ASSIGNMENT — Begin with the line below holding "You are a computer-use" and go on through the line holding "Open the shopping", duplicating each line exactly and leaving out pictures.

DATA FOR REVIEW —
>>>>>

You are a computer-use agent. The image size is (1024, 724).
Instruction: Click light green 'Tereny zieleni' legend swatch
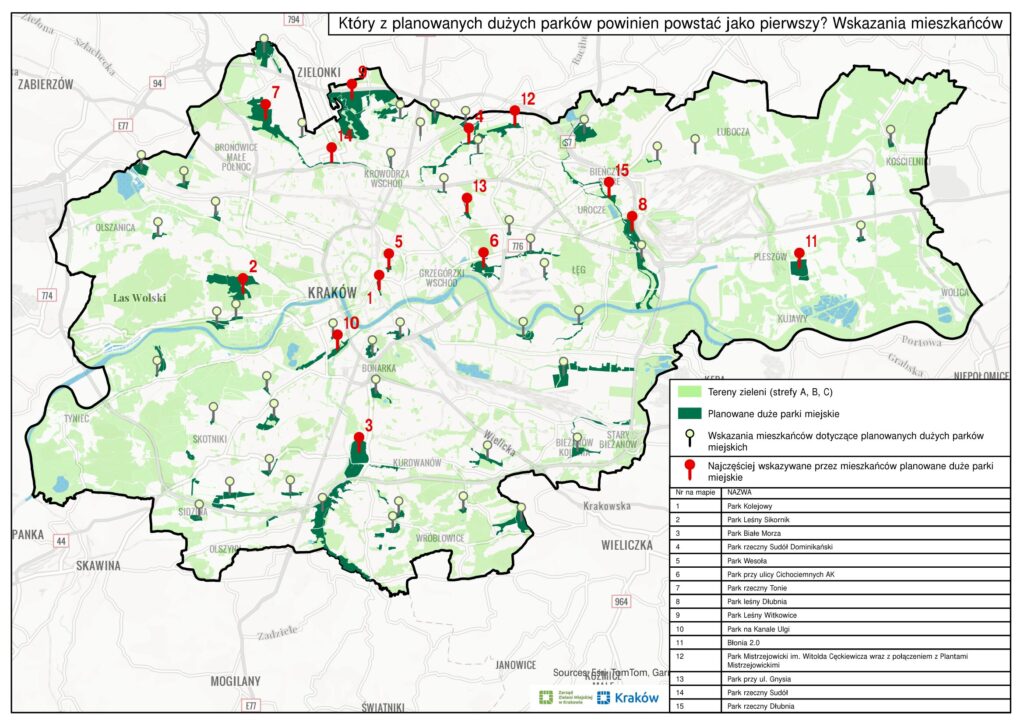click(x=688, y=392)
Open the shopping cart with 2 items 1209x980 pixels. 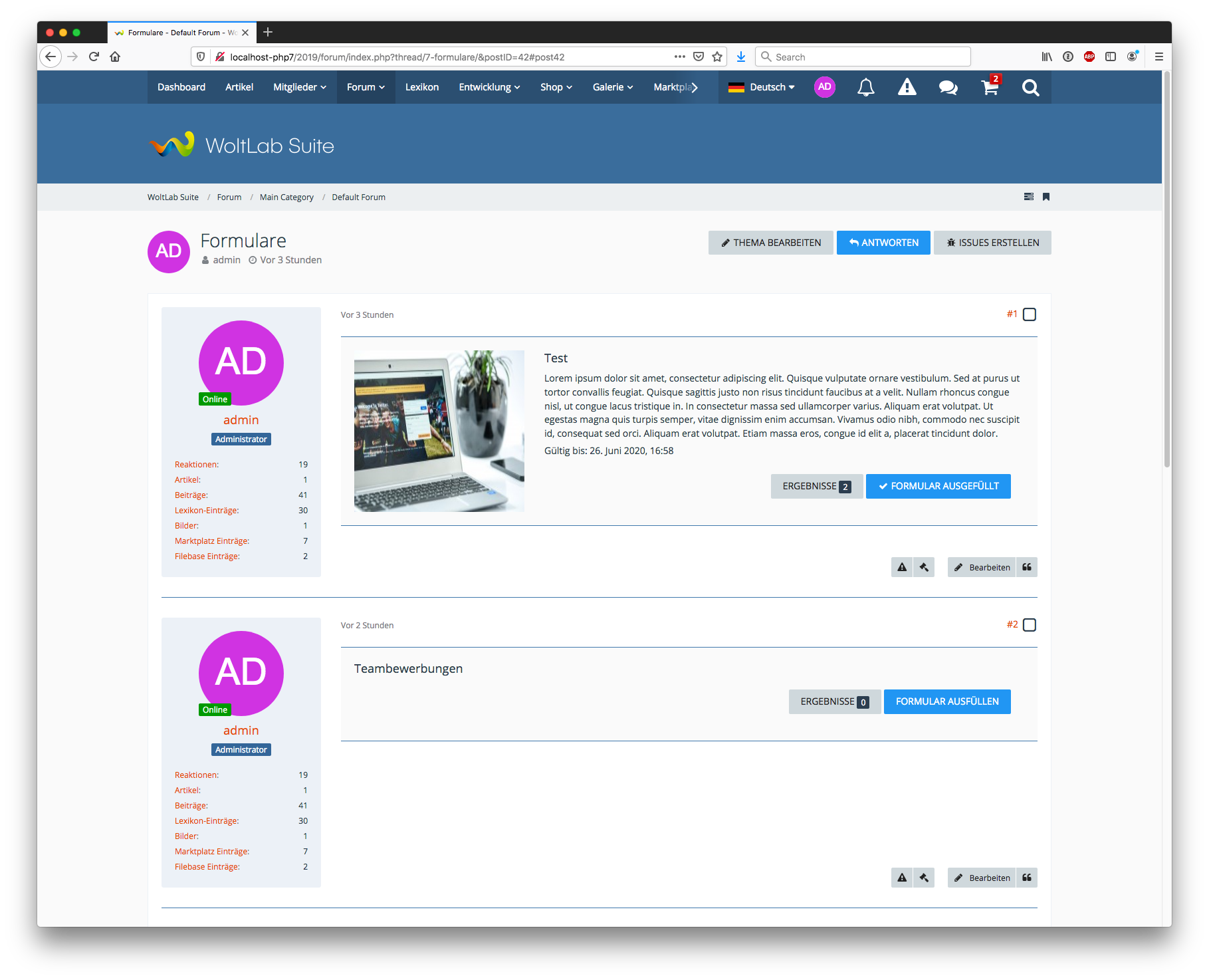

<<<<<
>>>>>

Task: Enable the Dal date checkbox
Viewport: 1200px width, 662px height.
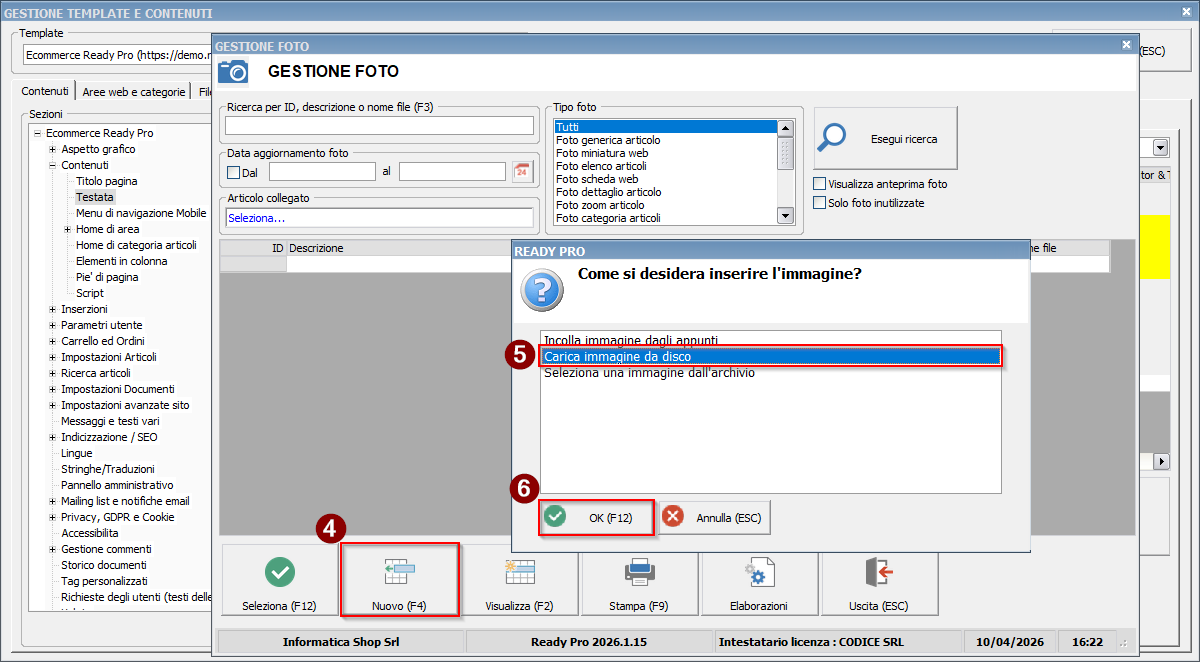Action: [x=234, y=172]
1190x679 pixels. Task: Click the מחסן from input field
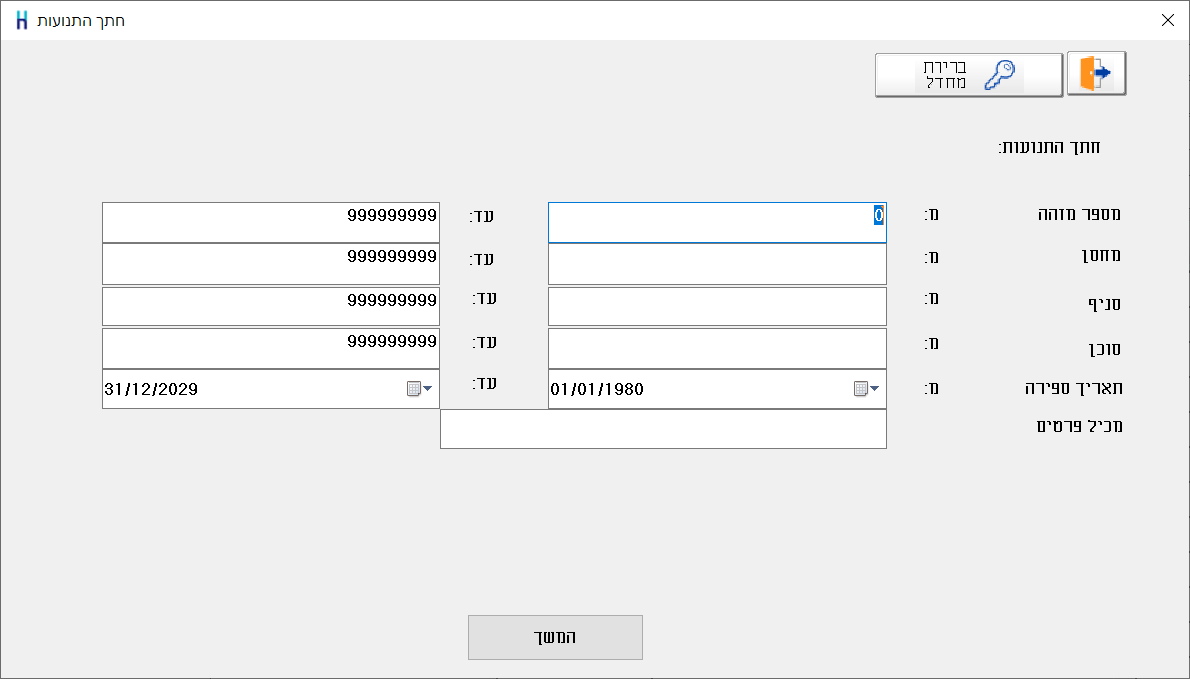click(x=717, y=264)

<<<<<

EXPECTED ANSWER —
You are a computer-use agent. The image size is (1024, 724).
Instruction: Click light green 'Tereny zieleni' legend swatch
click(x=688, y=392)
Open the shopping cart with 2 items 1209x980 pixels. 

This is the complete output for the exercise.